Next, Obama demands that Cuba agree to participate in negotiations with UN representatives selected by the Soviet Union. The Soviet position is that it is its natural right to place its missiles anywhere it wants. It agrees to conduct negotiations just as long as this right will not be compromised or challenged. As a gesture of flexibility, the Soviets agree that their missiles will not be targeted at the entire non-Communist world but only at one country at a time.
Obama then lectures the country that the Soviets dislike America because Americans are too insensitive and materialistic. They need to learn more about the lifestyles and values of other peoples. He appoints a number of members of the American Communist Party to serve as his advisors on relations with the Soviets.
In the face of demands that the US threaten to launch aircraft and missiles targeting Soviet forces in Cuba, Obama in 1962 has his Secretary of State clarify that any such attack would actually be incredibly tiny and unbelievably insignificant. Khrushchev responds by escalating the shipments of war materiel to Cuba. When a number of Soviet naval vessels are spotted approaching Cuba near US ships, Obama orders the US ships to be removed lest they give the Russians an impression of American bellicosity. As a goodwill gesture, Obama removes the entire American base at Guantanamo Bay.

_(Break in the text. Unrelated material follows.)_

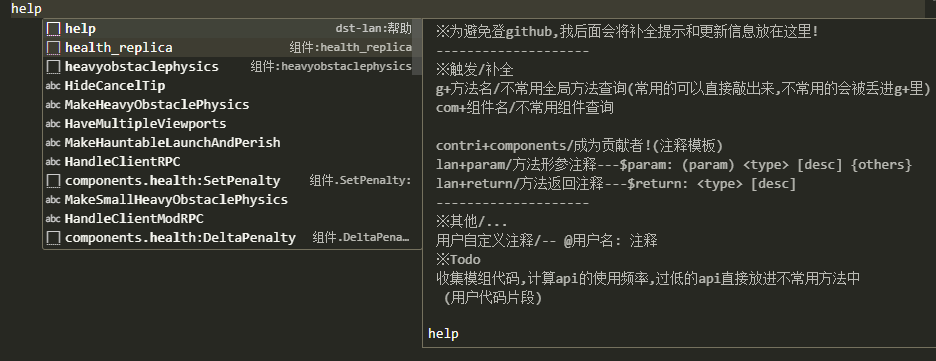Viewport: 936px width, 361px height.
Task: Click the abc icon beside HandleClientRPC
Action: coord(53,162)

The Soviets and Cubans insist that the missiles in Cuba are there for peaceful purposes only. They are simply part of aeronautic research projects and are designed for civilian use.
President Obama takes to the TV screens on October 22 and explains to the US public that only a diplomatic solution can resolve the confrontation. Use of the military would be simply too disagreeable. When a reporter asks him how this would affect the confidence of America’s allies in US strength and leadership, the president responds that all US allies except for Israel are themselves deeply interested in peace. In France, Raymond Aron writes in the October 29 issue of Le Figaro a denunciation of American cowardice.
On the evening of October 24, the Soviet news agency TASS broadcasts a telegram from Khrushchev to President Obama, in which Khrushchev warns that the United States’ “outright piracy” will lead to war. Obama responds with a heartfelt apology and explains that American sanctions should not be regarded as acts of aggression.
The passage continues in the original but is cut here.